## TO BE DONE
Pull out the lines from the start of the records up to and including the line with "pyautogui.click(x=611, y=31)", and copy them word for word. Leave the pictures out of your answer.

Interface element records:
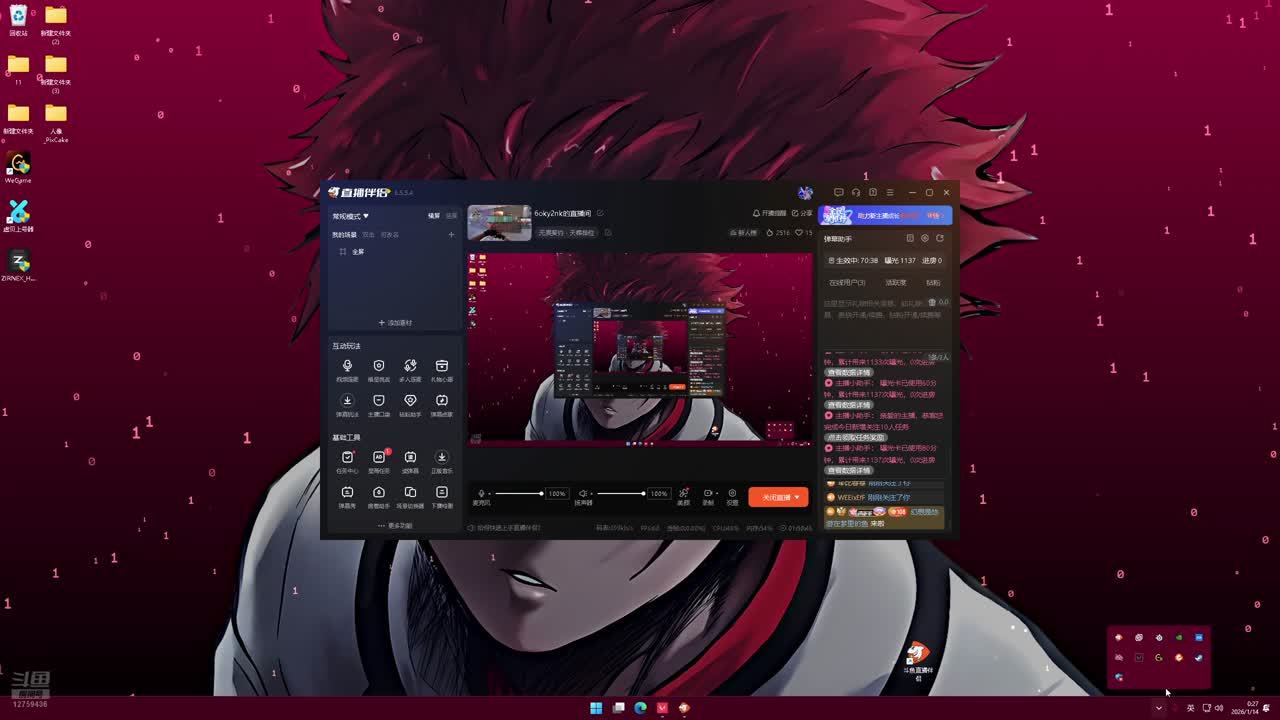Viewport: 1280px width, 720px height.
Task: Click the refresh icon in 弹幕助手 panel
Action: coord(939,238)
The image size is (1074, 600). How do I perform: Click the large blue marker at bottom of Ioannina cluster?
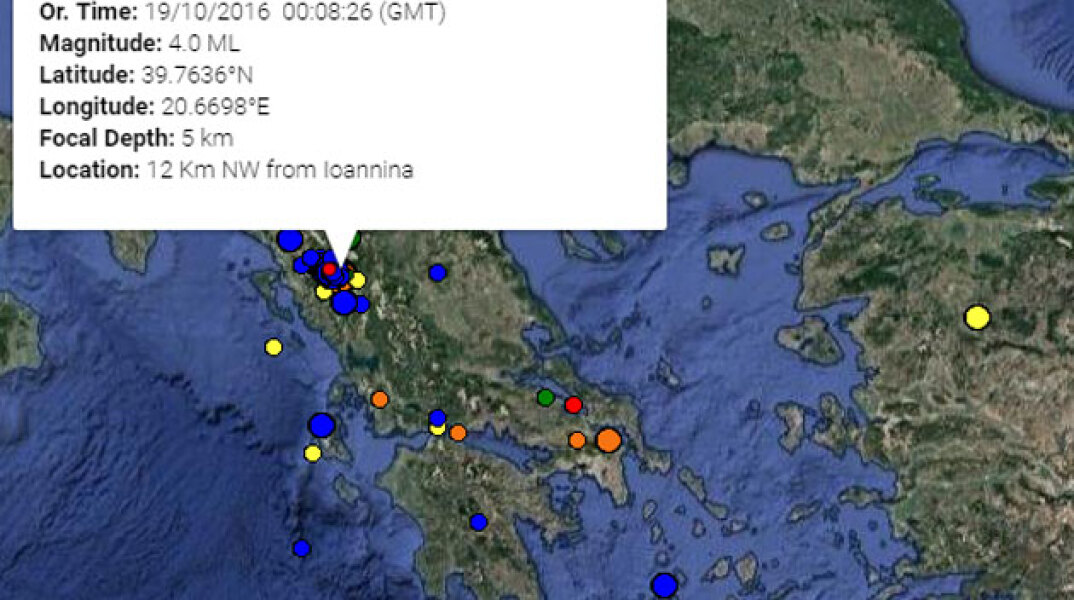point(344,302)
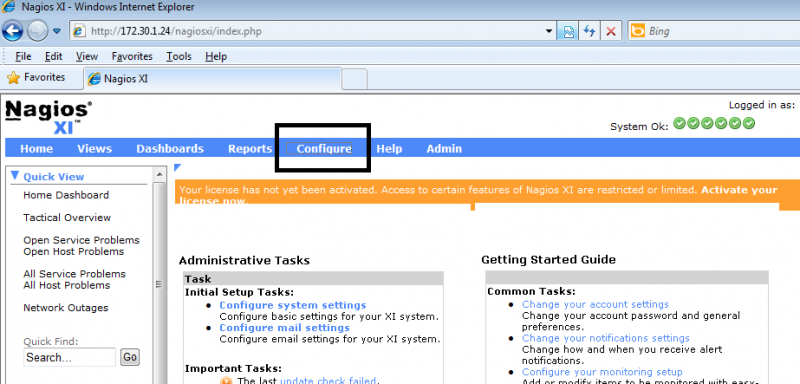Click the red Stop loading icon

pyautogui.click(x=611, y=31)
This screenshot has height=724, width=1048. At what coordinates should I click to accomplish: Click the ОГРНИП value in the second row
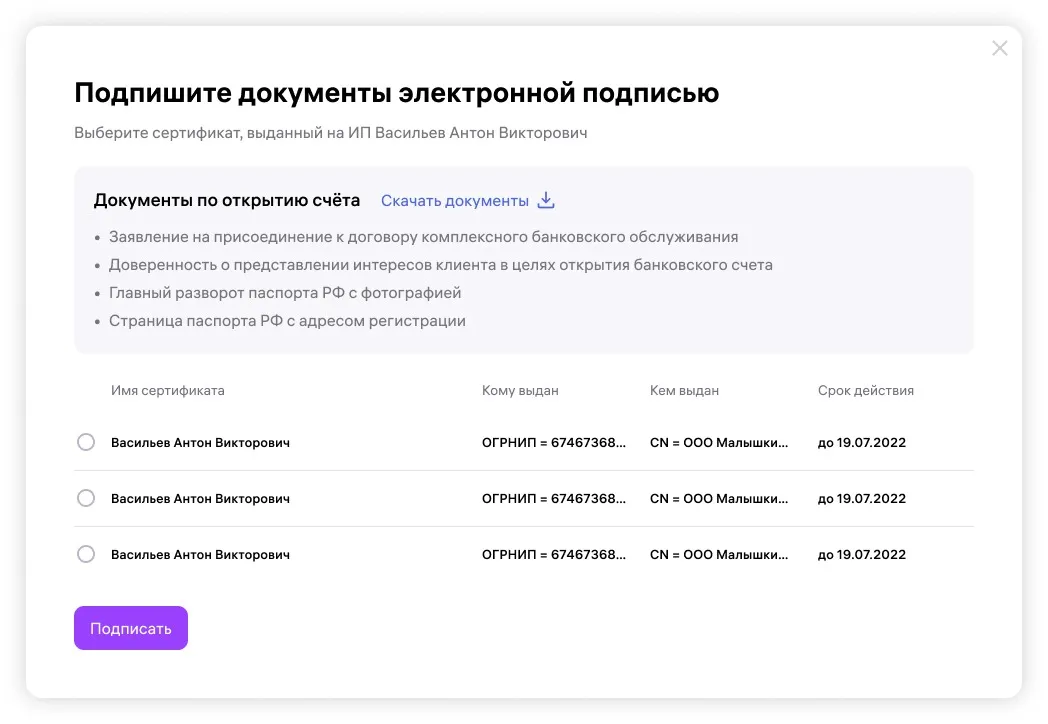(x=554, y=498)
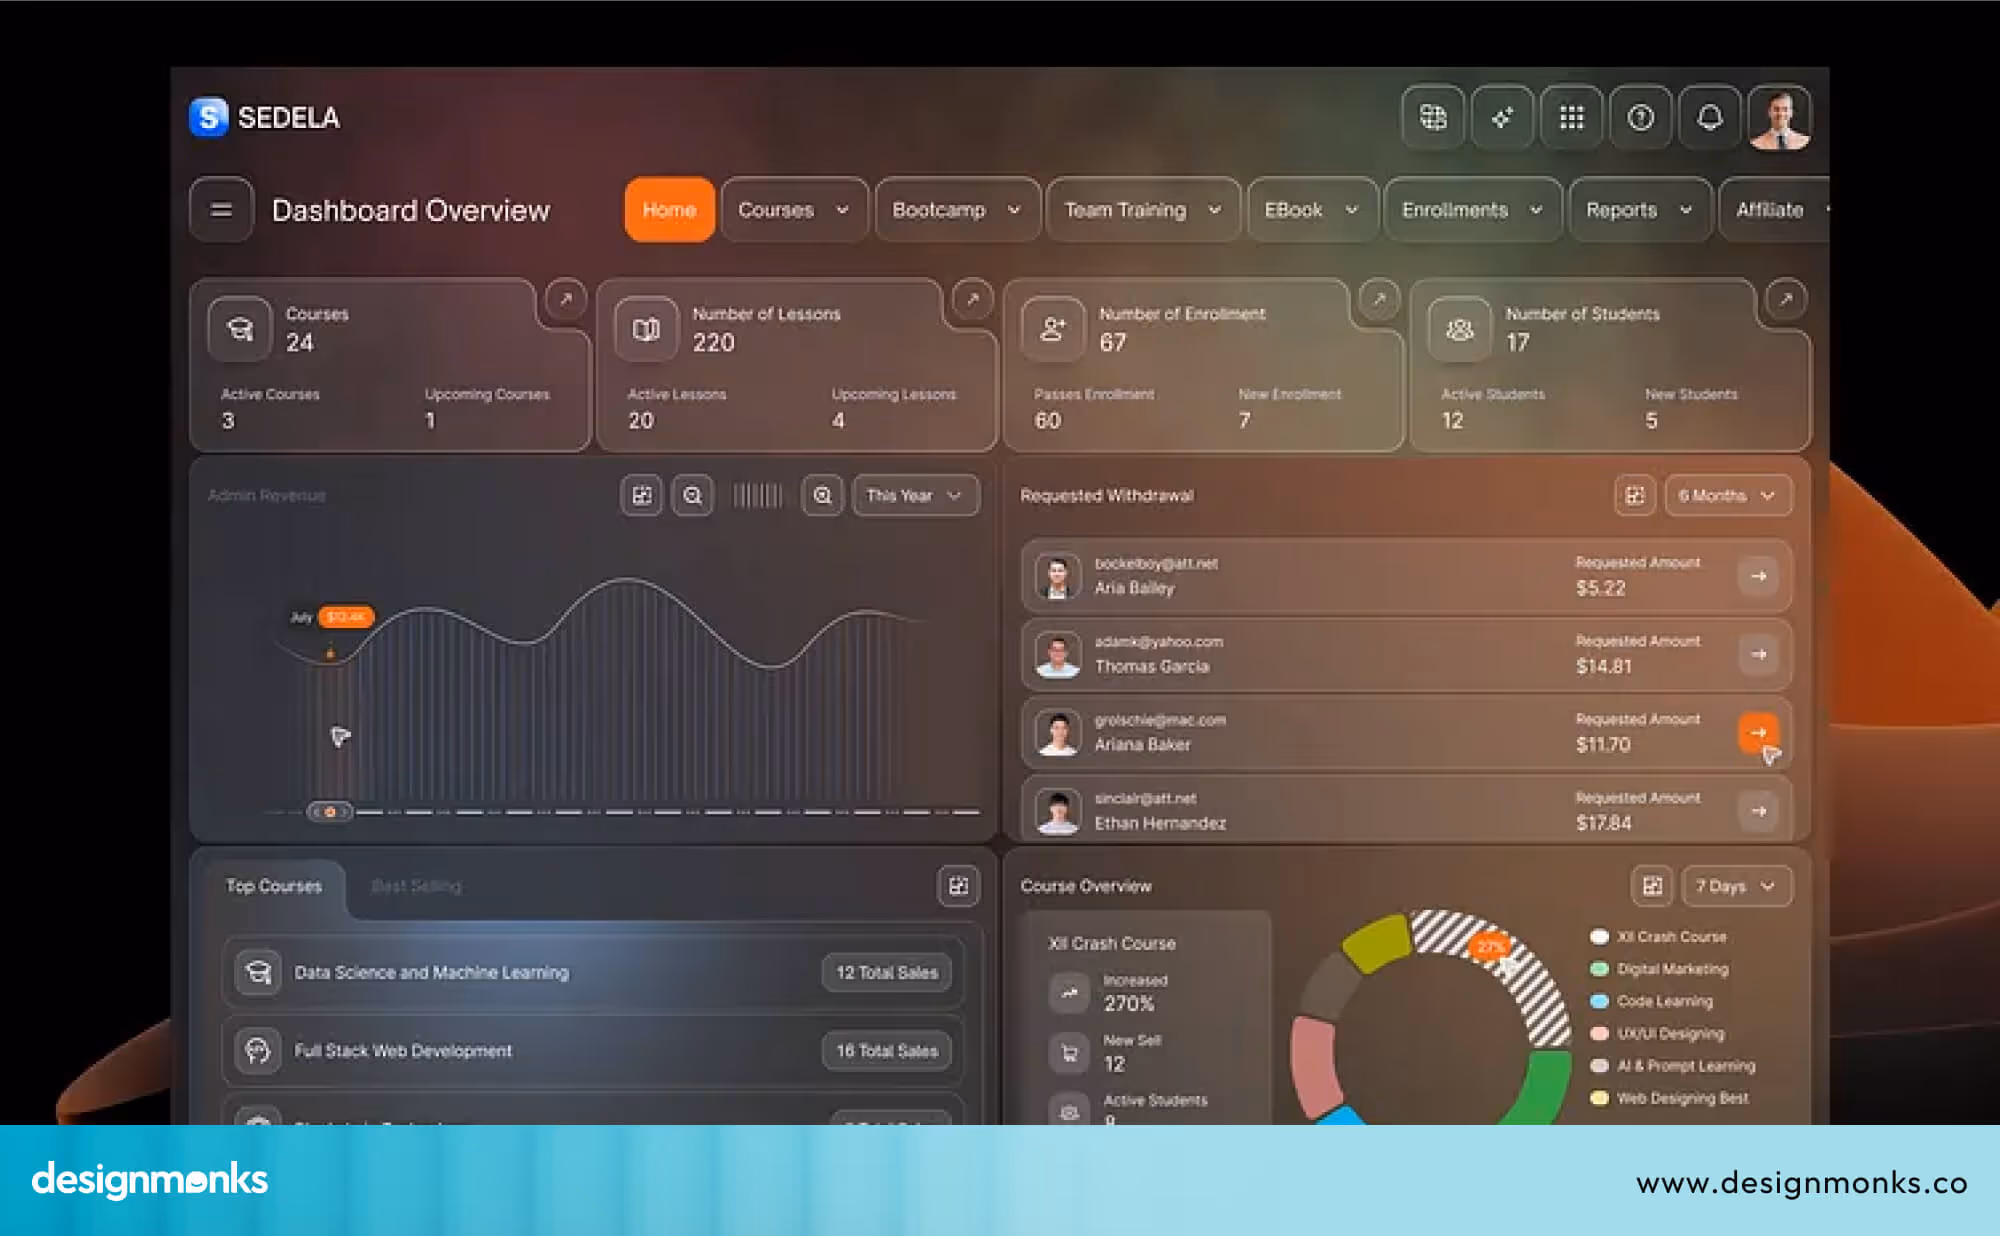Click the sparkle AI icon in header
Viewport: 2000px width, 1236px height.
(x=1502, y=118)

## COMPLETE RESPONSE
Viewport: 1280px width, 720px height.
Task: Click the refresh icon in 弹幕助手 panel
Action: coord(939,238)
The image size is (1074, 600). How do I perform: Click the large blue marker at bottom of Ioannina cluster?
point(344,302)
Click the red Stop loading icon

pyautogui.click(x=611, y=31)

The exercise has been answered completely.